HOW TO COMPLETE THIS TASK: Only a slice of the listing below is wanted. Retype the lines from the one containing "Identify the click" through the one containing "Kariéra (322, 2371)", exactly, both ends included.

SUPPLIED DATA:
──────────────────────────────
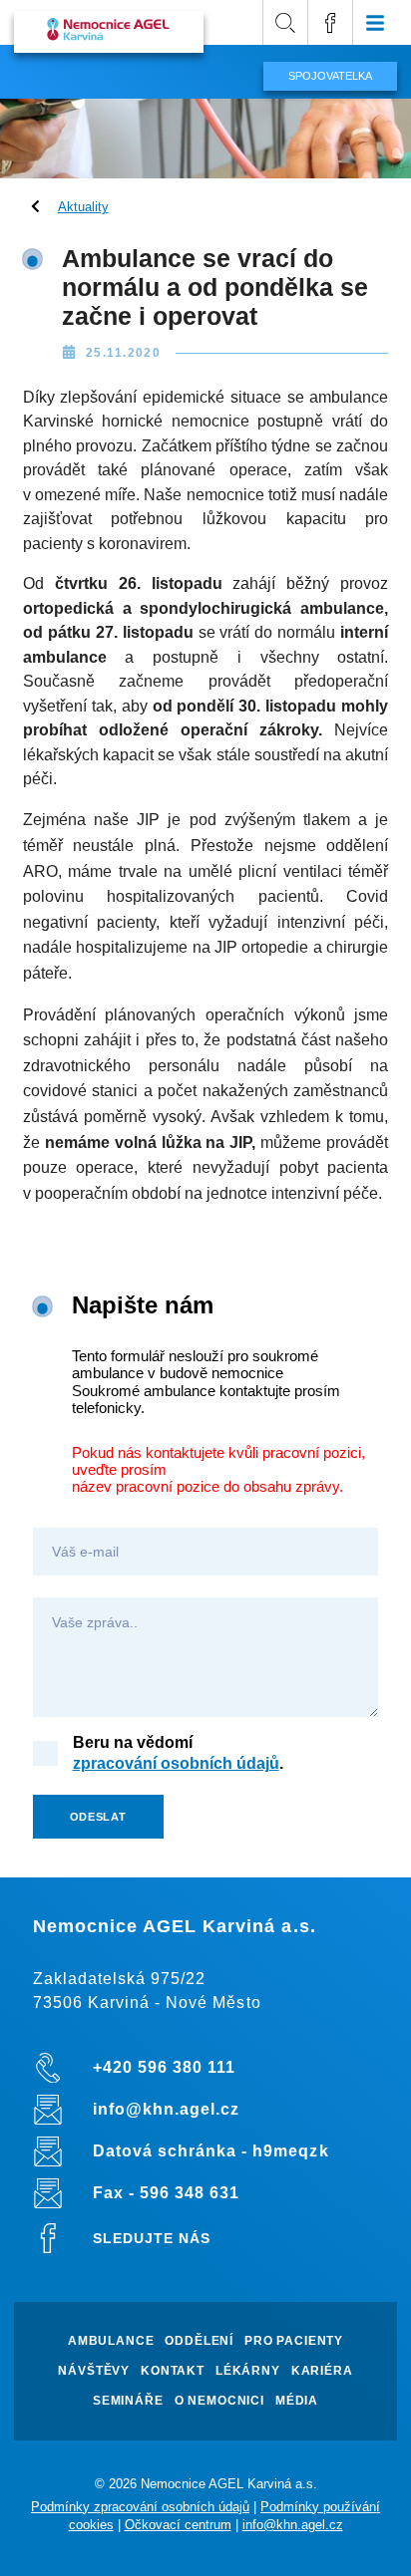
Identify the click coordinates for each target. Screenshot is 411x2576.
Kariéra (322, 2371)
──────────────────────────────
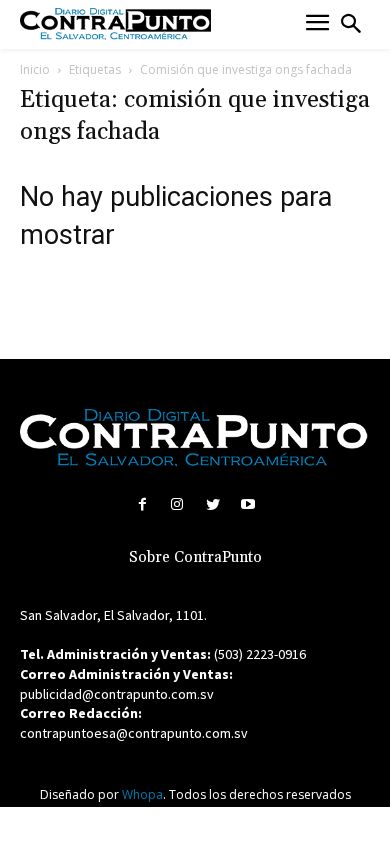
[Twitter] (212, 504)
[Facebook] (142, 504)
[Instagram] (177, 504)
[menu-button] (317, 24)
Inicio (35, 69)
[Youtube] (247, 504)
──────────────────────────────
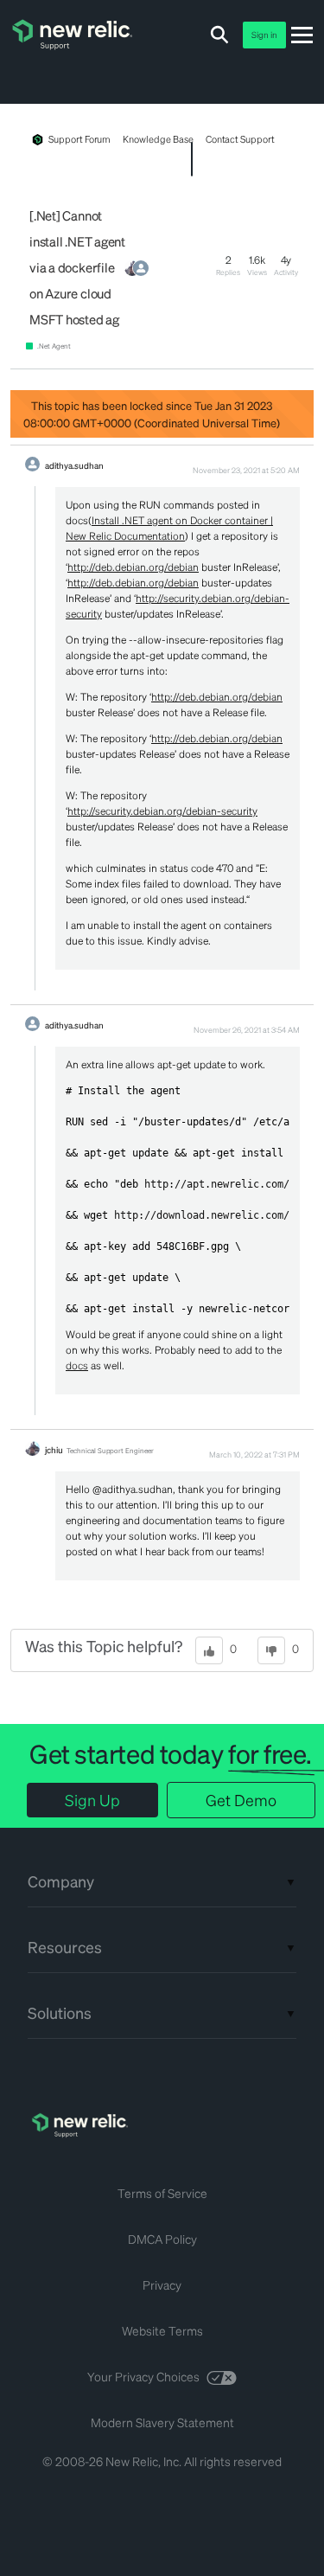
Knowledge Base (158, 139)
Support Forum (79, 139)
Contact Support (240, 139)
──────────────────────────────
TASK SOLUTION:
Identify the click coordinates for each target. Screenshot is 411x2576.
Kariéra (322, 2371)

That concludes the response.